TASK STATEMENT
Taking the line that contains "Open the 统计" as the first and the final line of the records as the last, write out every line between them exactly, ends included, and nothing else.

[Pixel coordinate grounding data]
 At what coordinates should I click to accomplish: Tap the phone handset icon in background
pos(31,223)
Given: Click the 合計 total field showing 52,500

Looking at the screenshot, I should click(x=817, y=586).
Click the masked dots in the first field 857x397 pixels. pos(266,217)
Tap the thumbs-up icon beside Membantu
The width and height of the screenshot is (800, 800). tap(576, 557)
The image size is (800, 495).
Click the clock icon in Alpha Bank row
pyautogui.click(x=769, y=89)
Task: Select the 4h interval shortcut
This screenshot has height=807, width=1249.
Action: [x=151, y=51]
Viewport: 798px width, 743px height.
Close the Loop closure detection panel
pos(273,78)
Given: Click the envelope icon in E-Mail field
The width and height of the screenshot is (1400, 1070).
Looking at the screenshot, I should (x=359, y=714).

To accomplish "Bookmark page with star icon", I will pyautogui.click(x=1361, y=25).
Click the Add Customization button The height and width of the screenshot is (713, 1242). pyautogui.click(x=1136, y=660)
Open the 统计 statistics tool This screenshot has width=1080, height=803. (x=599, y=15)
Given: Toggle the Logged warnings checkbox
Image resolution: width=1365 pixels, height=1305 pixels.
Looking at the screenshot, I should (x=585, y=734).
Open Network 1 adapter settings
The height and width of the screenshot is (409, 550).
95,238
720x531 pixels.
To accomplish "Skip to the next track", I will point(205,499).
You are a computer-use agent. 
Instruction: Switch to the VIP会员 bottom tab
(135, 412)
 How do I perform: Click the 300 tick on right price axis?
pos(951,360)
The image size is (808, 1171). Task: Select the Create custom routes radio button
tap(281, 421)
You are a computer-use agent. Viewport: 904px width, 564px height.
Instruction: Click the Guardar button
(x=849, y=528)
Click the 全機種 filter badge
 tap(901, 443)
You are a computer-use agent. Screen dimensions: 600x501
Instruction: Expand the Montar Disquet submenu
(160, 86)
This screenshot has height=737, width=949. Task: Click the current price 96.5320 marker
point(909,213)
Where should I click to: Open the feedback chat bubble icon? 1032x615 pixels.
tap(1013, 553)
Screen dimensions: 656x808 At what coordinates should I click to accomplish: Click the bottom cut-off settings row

ANSWER SECTION
Open the 统计 statistics tool This screenshot has width=1080, height=803. (x=599, y=15)
Given: Toggle the Logged warnings checkbox
Image resolution: width=1365 pixels, height=1305 pixels.
Looking at the screenshot, I should (x=585, y=734).
Open Network 1 adapter settings
The height and width of the screenshot is (409, 550).
95,238
720x531 pixels.
To accomplish "Skip to the next track", I will point(205,499).
You are a computer-use agent. 
Instruction: Switch to the VIP会员 bottom tab
(135, 412)
 How do I perform: Click the 300 tick on right price axis?
pos(951,360)
The image size is (808, 1171). Task: Select the Create custom routes radio button
tap(281, 421)
You are a computer-use agent. Viewport: 904px width, 564px height.
Instruction: Click the Guardar button
(x=849, y=528)
Click the 全機種 filter badge
 tap(901, 443)
You are a computer-use agent. Screen dimensions: 600x501
Instruction: Expand the Montar Disquet submenu
(160, 86)
This screenshot has height=737, width=949. Task: Click the current price 96.5320 marker
point(909,213)
Where should I click to: Open the feedback chat bubble icon? 1032x615 pixels.
tap(1013, 553)
Screen dimensions: 656x808 At what coordinates should I click to accomplish: Click the bottom cut-off settings row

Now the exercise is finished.